* **Что требуется**:
Перепишите в виде короткого списка абзац отрывка ниже, который начинается словами «Михаил Пантелеймонович Болдуман, народный артист СССР». Главные факты нужно сохранить.

Михаил: «Родился я 8 февраля 1967 года, моему отцу было… во всяком случае, я считаю Михаила Пантелеймоновича Болдумана своим отцом. Хотя на этот счет в народе циркулируют разные слухи — все-таки когда я родился, папе было шестьдесят восемь лет, а маме — тридцать три. Но для меня он был отцом по сути, а уж биологическим или нет — это не главное».

Михаил Пантелеймонович Болдуман, народный артист СССР, прославленный мэтр мхатовской сцены, был вхож в семью Дуровых на правах друга Юрия Владимировича, отца Наташи. Именно он поддержал девушку, когда в автокатастрофе разбилась ее мама, актриса Зинаида Тимофеевна Бородина. А спустя год Наталья Юрьевна и Михаил Пантелеймонович решили пожениться, но в загсе пара получила отказ. Оказалось, что в тот период существовал запрет на браки, если возрастная разница между супругами составляла больше двад-цати пяти лет. Дуровой было двадцать, а Болдуману — пятьдесят шесть…

Но молодые не растерялись и отправились в церковь — узаконить свои отношения перед Богом. Обвенчали «нестандартную» пару без проблем, однако оформить свой гражданский статус Болдуману и Дуровой удалось лишь в шестьдесят седьмом году, когда родился маленький Миша. По всей видимости, беременность Натальи Юрьевны и впрямь стала неожиданностью для супругов. Это сейчас никто не удивляется «молодым» семидесятилетним отцам, а по тем временам такой папа — случай просто уникальный. Тем более что детей у знаменитой четы не было больше тринадцати лет! Как неоднократно рассказывала в интервью сама Наталья Юрьевна, месяцев до семи (!!!) она вообще не подозревала о своем интересном положении — думала, что у нее завелся солитер, так как она очень сильно похудела.

Михаил: «Про солитер — это точно, я и сейчас довольно вредный… Подозреваю, что матери даже в голову не приходило, что у них могут быть дети. Должен признать, она — человек, фанатично преданный работе, и супружеские, любовные и сексуальные отношения для нее никогда не являлись главенствующими факторами в жизни. Не буду оспаривать и оценивать взаимные чувства родителей — вероятно, в то время они любили друг друга, хотя виделись крайне редко из-за постоянных гастролей.

И тем не менее я давно знаю, что родился я совершенно случайно и явно не был долгожданным младенцем. Вы можете представить себе реакцию шестнадцатилетнего пацана, когда ему в ходе какого-то семейного конфликта говорят: «А ты вообще не должен был появиться на свет. Что же за подонка я произвела на свою голову!»

— Жестоко…

Михаил: «Скорее неумно, просто глупо. Уж родила — так родила. Хотя признаю, что в переходном возрасте я действительно вел себя далеко не лучшим образом. Сейчас модно рассказывать, что «звездные» дети как сыр в масле катаются, но мое детство ничем таким не отличалось. Оно у меня было довольно-таки скучное. Если говорить о вещах материальных, начиная от питания и заканчивая одеждой, то никаких особых проблем не возникало. Тем более что я очень любил школьную форму и никогда ничего не просил. Первые джинсы мне купили в 1979 году, и то только потому, что моя мать весьма внимательно относится к таким вещам, как символы престижа. Для нее было важно, чтобы я одевался не хуже детей ее знакомых. Кстати, я эти джинсы терпеть не мог и до сих пор ничего подобного не ношу.

* **Исходные данные**:
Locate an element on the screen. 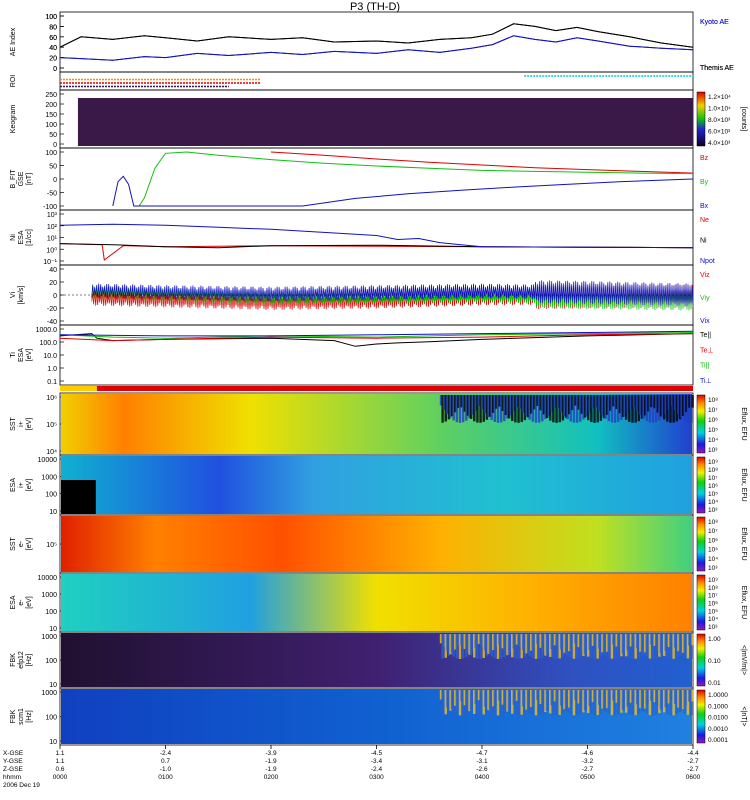  legend-density-0: Ne is located at coordinates (704, 220).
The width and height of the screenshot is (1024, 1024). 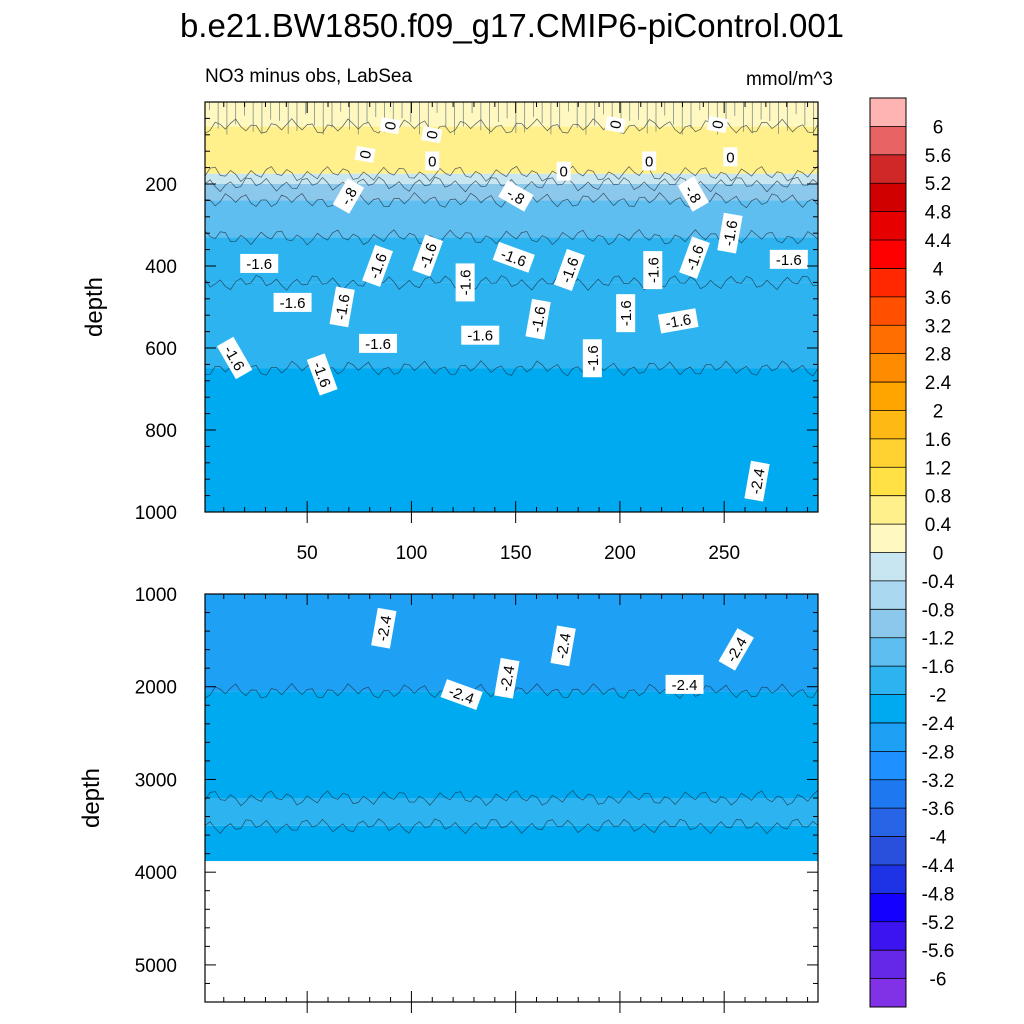 I want to click on colorbar-label: -2.4, so click(x=938, y=724).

* **Ответ**:
- Михаил Пантелеймонович Болдуман, народный артист СССР и мэтр мхатовской сцены, был другом Юрия Владимировича, отца Наташи Дуровой, и бывал в их семье.
- Он поддержал Наталью, когда её мать, актриса Зинаида Тимофеевна Бородина, разбилась в автокатастрофе.
- Через год Наталья Юрьевна и Михаил Пантелеймонович решили пожениться, но в загсе им отказали.
- Тогда запрещались браки с разницей в возрасте больше двадцати пяти лет. Дуровой было двадцать, Болдуману пятьдесят шесть.